우리는 주최자가 제공한 데이터를 분석하고 태스크가단 몇시간만에 개발되는 template-based 모델로 접근할 수 있다고 결론을 내린다.

1 Introduction

NLG는 structured data 표현에서부터 NLG 발화를 생성하는 문제이다.

E2E NLG 챌린지는 end-to-end 데이터 기반 NLG 방법에 중점을 둔 shared task이다.

이러한 방법들은 많은 관심을 끌고 있다.

왜냐하면 그들은 learning of textual structure and surface realization patterns from non-aligned data을 joint learning을 수행하기 때문이다.
이것은 NLG 코퍼스 생성에 필요한 많은 사람의 annotation 노력을 줄여주게 된다.(Wen et al., 2015; Mei et al., 2016; Dusek and Jurcicek ˇ , 2016; Lampouras and Vlachos, 2016)

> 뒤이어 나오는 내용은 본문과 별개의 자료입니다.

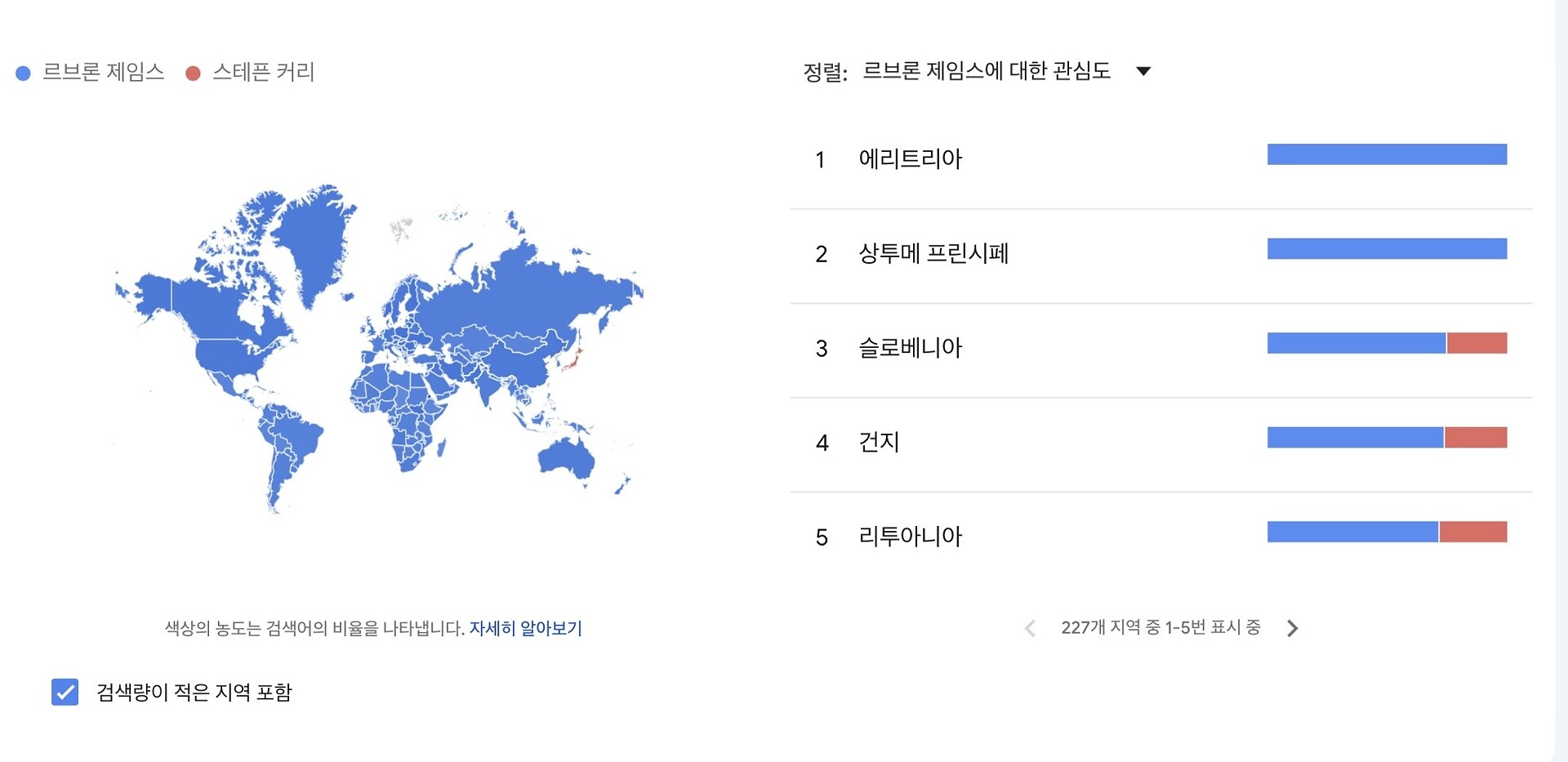Click the next page chevron arrow

[1292, 628]
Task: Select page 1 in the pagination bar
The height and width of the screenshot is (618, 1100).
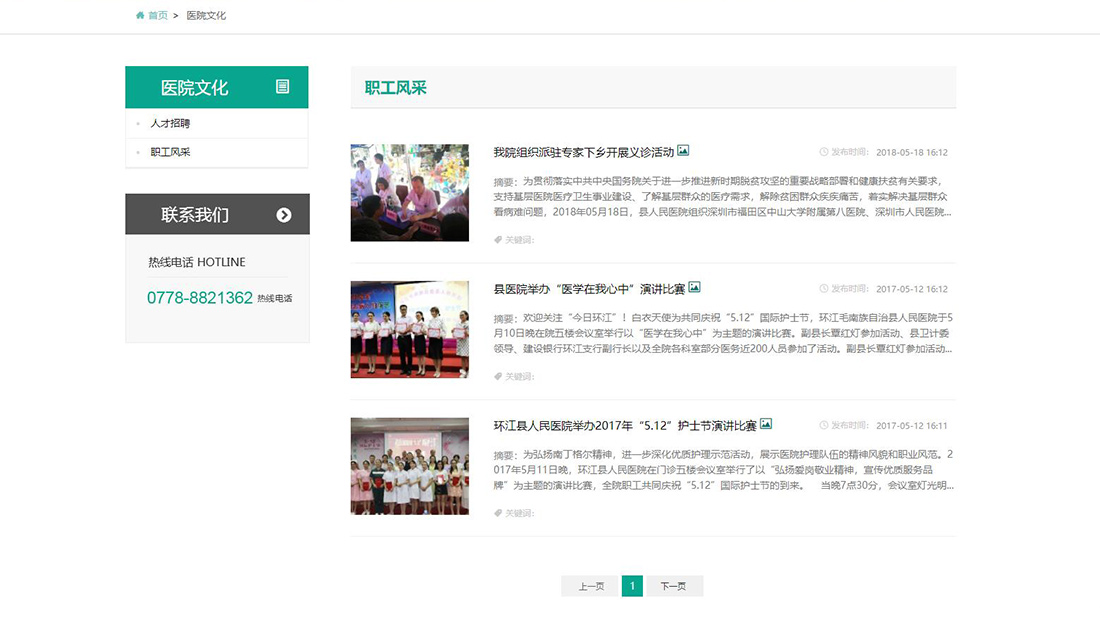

챌린지에 제출한 우리의 방법은 다음의 contribution이 있다.

(1) we show how exploiting data properties allows us to design more accurate neural architectures
(2) we develop a simple template-based system which achieves performance comparable to neural approaches.

1.1 Task Definition

제출자는 레스토랑 도메인에서 crowwdscourced 데이터 세트 50k 인스턴스을 제공한다.
각 학습 instance는 dialogue act-based MR으로 구성되어 있고 최대 16개 까지의 reference가 있다.
데이터는 textual 입력들로부터 생성되는 것에 비하여 "좀 더 자연스럽고 유익하고 다양한 사람 레퍼런스"를 만들 의도로 pictorial representations(그림 표현)을 자극으로 사용하였다.
이 태스크는 주어진 MR에 대해 담화를 생성하여 human-generated reference texts와 유사도가 측정되고 사람에 의해 평가를 받게 된다.
유사도는 standard 평가 메트릭을 사용한다.

BLEU (Papineni et al., 2002), NIST (Doddington, 2002)
METEOR (Lavie and Agarwal, 2007)
ROUGE-L (Lin, 2004)
CIDEr (Vedantam et al., 2015)

그러나 최종 평가는 사람의 ratings을 통해되고 사람들은 크라우드 소싱한 사람들과 전문가들이다.
접근법의 평가를 좀 더 용이하게 하기 위해 제출자 팀은 TGen을 사용하여 E2E 시스템의 베이스라인을 제시한다.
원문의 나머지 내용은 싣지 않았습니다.